I remember Dennis, also a high school classmate, whose Olympic swimming dreams went up in smoke after thousands of hours in the pool lead to debilitating surgery on his right shoulder. After that, his slave-driving father’s hopes dashed, Dennis descended into a realm of binge drinking and boastful womanizing that left him nearly friendless. I remember every few weeks learning of a friend or classmate who had decided to take a year off to recover from academic anxiety and “find” himself and wondering if they were ever coming back. About half the time they didn’t.
Most of all, I remember myself. I remember being overwhelmed for so long by a civil/structural engineering program that hit so hard and relentlessly that I would dream in equations and algorithms. I remember the trauma of going from top student to average and how the adjustment was internalized as self-loathing. I remember tuning out and turning off for about a year in the middle and tempting the dean to expel me as a kind of mercy killing. I remember working such long hours senior year my only reliable path to sleep involved melatonin, masturbation, half a Quaalude and a six-pack.
I remember during the final run to completing my senior thesis—a complex mathematical model of the synthetic covers of toxic waste landfills—seeing 17 consecutive sunrises from the window of the interactive computer graphics lab in the Engineering Quad. I remember final exams that semester living as an outpatient in the McCosh Health Center because I could only study in an infirmary bed.

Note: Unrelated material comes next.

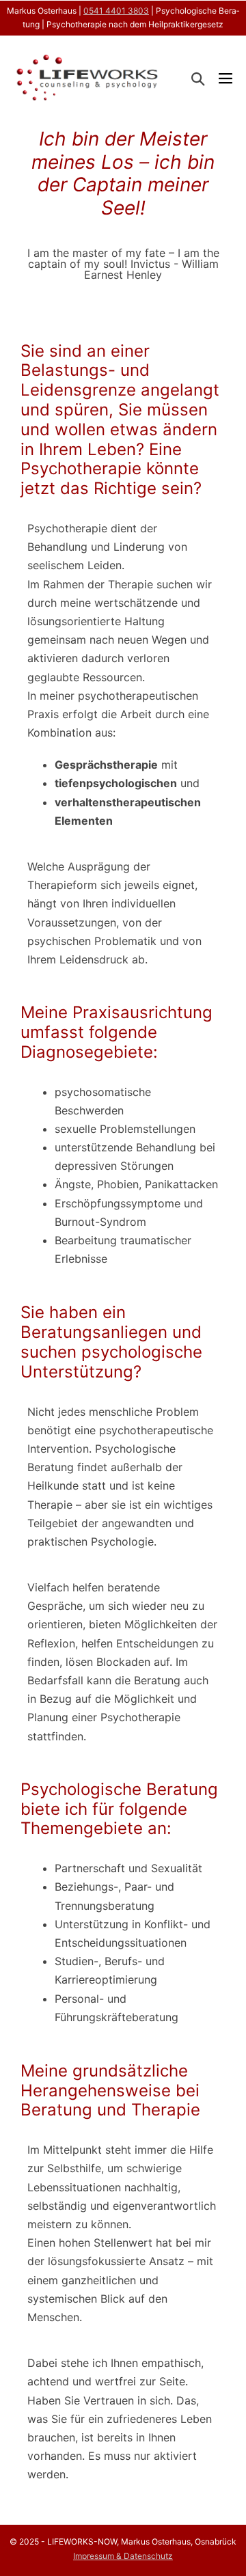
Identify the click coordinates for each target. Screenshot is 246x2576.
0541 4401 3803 (116, 10)
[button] (198, 78)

These horrific memories are worth more to me than all the BOTOX and liposuction in the world. These four years were the closest I would ever come to being a marine. It’s not that I’m glad I was stripped down to nothing and had to rebuild my psyche from scratch. It’s that I cannot imagine who or what I would be today without it—both for better and for worse. Dorothy Parker once said about her vocation, “I hate writing, I love having written.” It’s much that way with me and my Ivy League fiasco of decades ago. It would have been better to validate myself through more graceful learning in a kinder, gentler setting. But how I actually validated myself—through survival under constant external and internal siege—is today my DNA.
And now you come along with your unearned, unredeemed millions pimping your hapless chameleon children to colleges sweating out their endowment quarterlies and US News & World Report rankings while worshipers are shot to death in New Zealand. For helping to make a mockery of what little is left of the American meritocracy, you are roundly despised by the downtrodden of this nation, who brainstorm nightly on what a suitable punishment might actually look like. Prison, massive fines, lawsuits, banishment from the entertainment industry, forced scholarship donations for the financially challenged, endless mockery on late night talk shows, even blood.
None of that will satisfy me. It’s not some sort of ill-defined petty vengeance I seek in return for invalidating my singular defining life experience. Rather, I want for you what you pretended to want for your children—an education. I want you to go from reading pilot scripts to reading Chomsky. I want you to go from using shopping apps to writing their code. I want you to go from checking your curves in the mirror to calculating the surface area of a double helix. And I want you to do it surrounded by hundreds of people much brighter than you and seemingly more capable and motivated. Then, and only then, will we be even.